Solving a simple linearizability problem
06. July 2021 • 2 min readLet us tackle the following problem:
Give a two-thread history that is sequentially consistent, but not linearizable. Use a single atomic register
r
that initially contains the value zero and supports the operationsread()
andwrite()
. (HS20)
To be able to solve this, we must recall what it means for a history to be sequentially consistent and what it means to be linearizable.
- A history H is sequentially consistent if it can be extended to a history G that is equivalent to a legal sequential history S by
- appending zero or more responses to pending invocations that took effect and
- discarding zero or more pending invocations that did not take effect
- A history H is linearizable if it can be extended to a history G that is equivalent to a legal sequential history S with $\to_G \subset \to_S$ by:
- appending zero or more responses to pending invocations that took effect and
- discarding zero or more pending invocations that did not take effect
These two definitions are very similar. The additional constraint that linearizability brings to the table is that $\to_G \subset \to_S$, which means that we cannot reorder operations done by different threads. For sequential consistency, we can reorder operations by different threads, but not those in the same thread (so program order has to be respected).
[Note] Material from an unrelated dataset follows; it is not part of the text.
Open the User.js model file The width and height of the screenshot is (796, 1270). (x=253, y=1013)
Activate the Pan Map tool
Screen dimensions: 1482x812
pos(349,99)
Alright. We thus want to find a history where we have to reorder stuff for it to be equivalent to a legal sequential history. This way, we keep sequential consistency, but we don’t have linearizability.
A possible solution could be
A: r.write(1)
A: void
B: r.write(2)
B: void
A: r.read()
A: 1
since we can reorder this to
B: r.write(2)
B: void
A: r.write(1)
A: void
A: r.read()
A: 1
which is then a legal sequential history. Because we have to reorder invocations across threads to make this work, the history is not linearizable, but it is sequentially consistent, just like the exercise demands.